Après Le Voyage extraordinaire, Denis-Pierre Filippi investit à nouveau l’univers steampunk. Cependant, cette fois, c'est sans l’innocence et l’inconscience des enfants. Terra prohibita, prévu en deux volumes, a pour cadre une mystérieuse contagion botanique et les secrets d’état qui y sont afférents. Police mise en difficulté, enquêtrice privée au caractère bien trempé, personnages doubles, associations d’intérêt et trahisons de bon aloi forment la toile de fond de cette aventure menée tambour battant. Les dialogues sont parfaitement ciselés et les personnages ont l’épaisseur requise pour susciter l’intérêt. Reste que plusieurs pistes narratives sont ouvertes et qu’il peut être légitime de s’interroger sur la capacité d’un seul et dernier tome à les mener à terme.

Cela étant, cet album est avant tout une esthétique. Fidèle aux codes du style choisi, il regorge d’élancements, de rondeurs, d’arabesques, de verre et d’artefacts décoratifs. Ode aux extrapolations de l’Art Nouveau, les paysages urbains, les habitations, les objets et les vêtements expriment sans retenue les courbes féminines et l’inspiration assumée de la nature. Patrick Laumond (John Lord, déjà avec Filippi), bien qu’œuvrant essentiellement dans le jeu vidéo, éclabousse les pages de son talent et de son imagination. Les vues de son Paris fantasmé incitent l’œil à se perdre dans une nuée de détails. Les plans intérieurs rivalisent d’élégance et d’audace. La végétation non maitrisée s’harmonise avec les ouvrages bâtis qui s’en inspirent, créant une entité semi-naturelle semi-ouvragée, dont les couleurs vives et harmonieuses dissimulent la dangerosité sournoise.

- [Consignes rédigées]
**1.** Recopiez, s'il vous plaît, le passage de la critique de Terra prohibita allant de « Après Le Voyage » jusqu'à « mener à terme. ».
**2.** D'après la critique de Terra prohibita, répondez brièvement :
(a) En combien de volumes Terra prohibita est-il prévu ?
(b) Dans quel domaine Patrick Laumond œuvre-t-il essentiellement ?
(c) De quel mouvement artistique l'album est-il qualifié d'ode aux extrapolations ?

- [Lignes répertoriées]
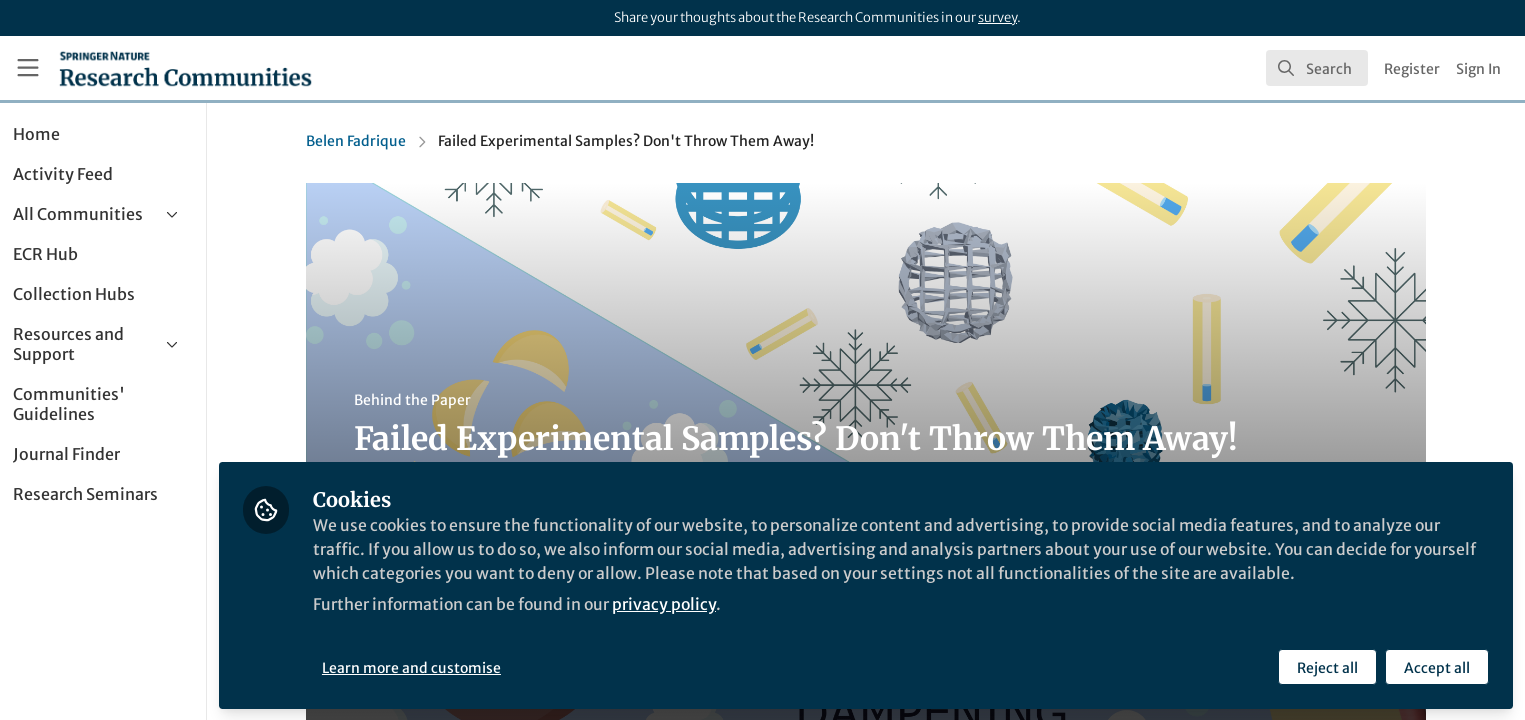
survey (997, 17)
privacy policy (718, 604)
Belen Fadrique (381, 141)
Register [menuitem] (1412, 69)
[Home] (185, 68)
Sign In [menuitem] (1478, 69)
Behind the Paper (437, 400)
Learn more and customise (460, 667)
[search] (1317, 68)
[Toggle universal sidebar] (28, 68)
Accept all (1437, 667)
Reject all (1327, 667)
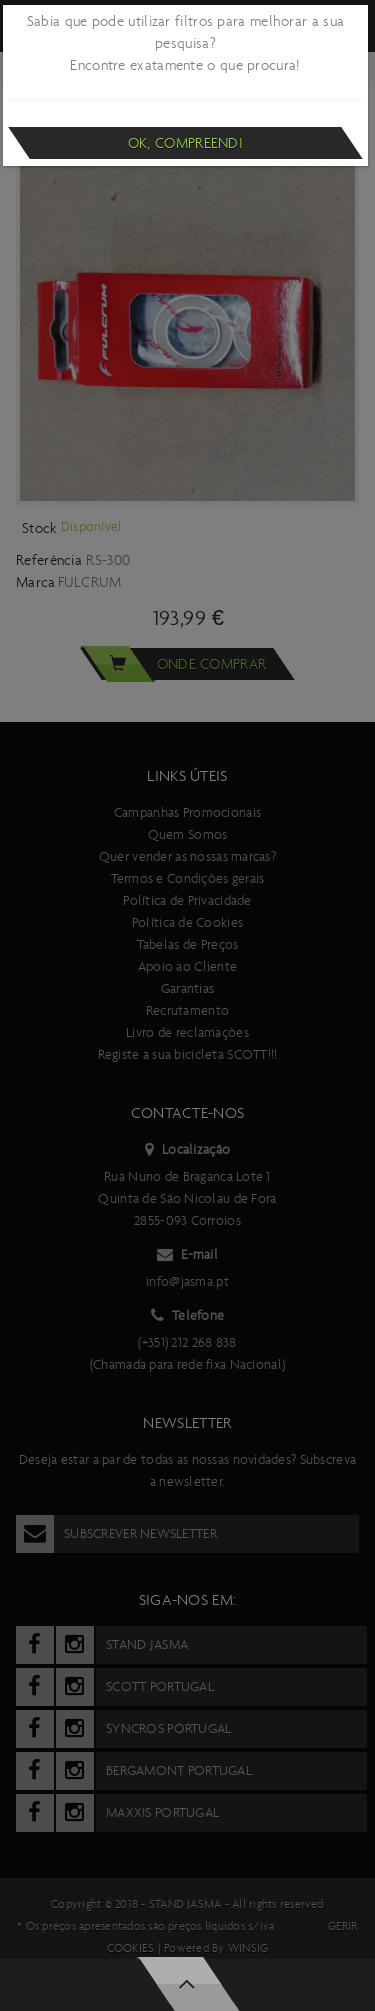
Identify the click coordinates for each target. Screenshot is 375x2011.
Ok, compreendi (185, 143)
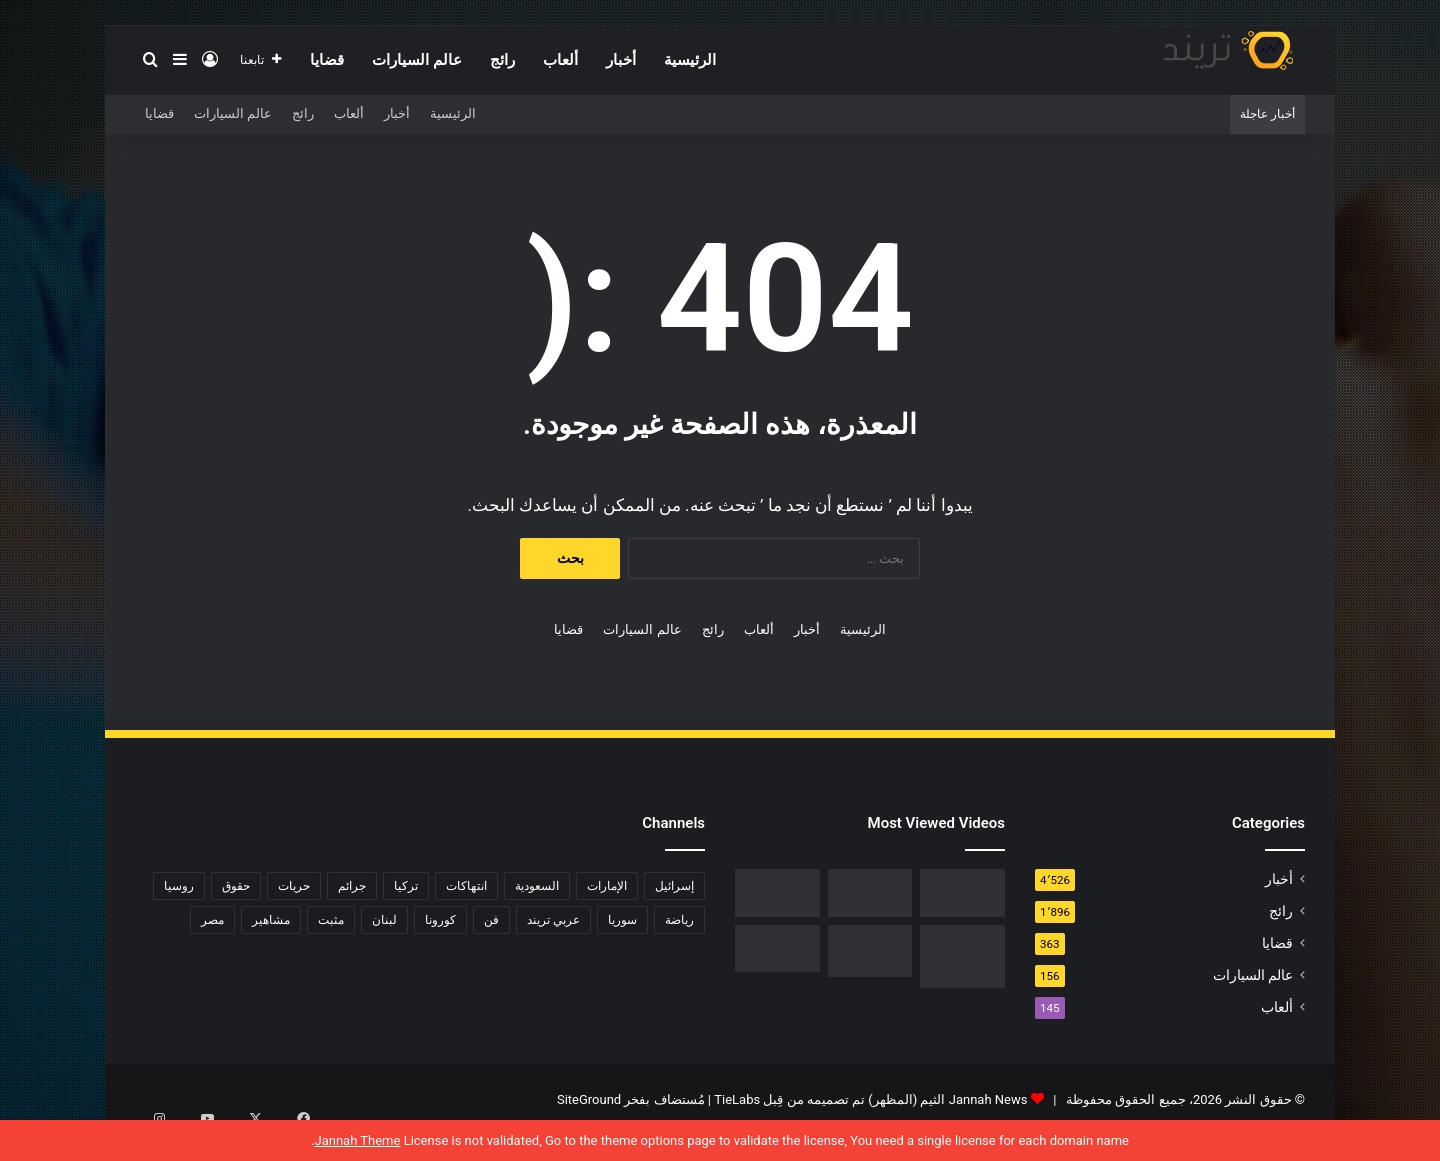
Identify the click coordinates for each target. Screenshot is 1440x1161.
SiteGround (589, 1099)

- [Résultats des consignes]
**1.**
Après Le Voyage extraordinaire, Denis-Pierre Filippi investit à nouveau l’univers steampunk. Cependant, cette fois, c'est sans l’innocence et l’inconscience des enfants. Terra prohibita, prévu en deux volumes, a pour cadre une mystérieuse contagion botanique et les secrets d’état qui y sont afférents. Police mise en difficulté, enquêtrice privée au caractère bien trempé, personnages doubles, associations d’intérêt et trahisons de bon aloi forment la toile de fond de cette aventure menée tambour battant. Les dialogues sont parfaitement ciselés et les personnages ont l’épaisseur requise pour susciter l’intérêt. Reste que plusieurs pistes narratives sont ouvertes et qu’il peut être légitime de s’interroger sur la capacité d’un seul et dernier tome à les mener à terme.

**2.**
(a) En deux volumes.
(b) Le jeu vidéo.
(c) L'Art Nouveau.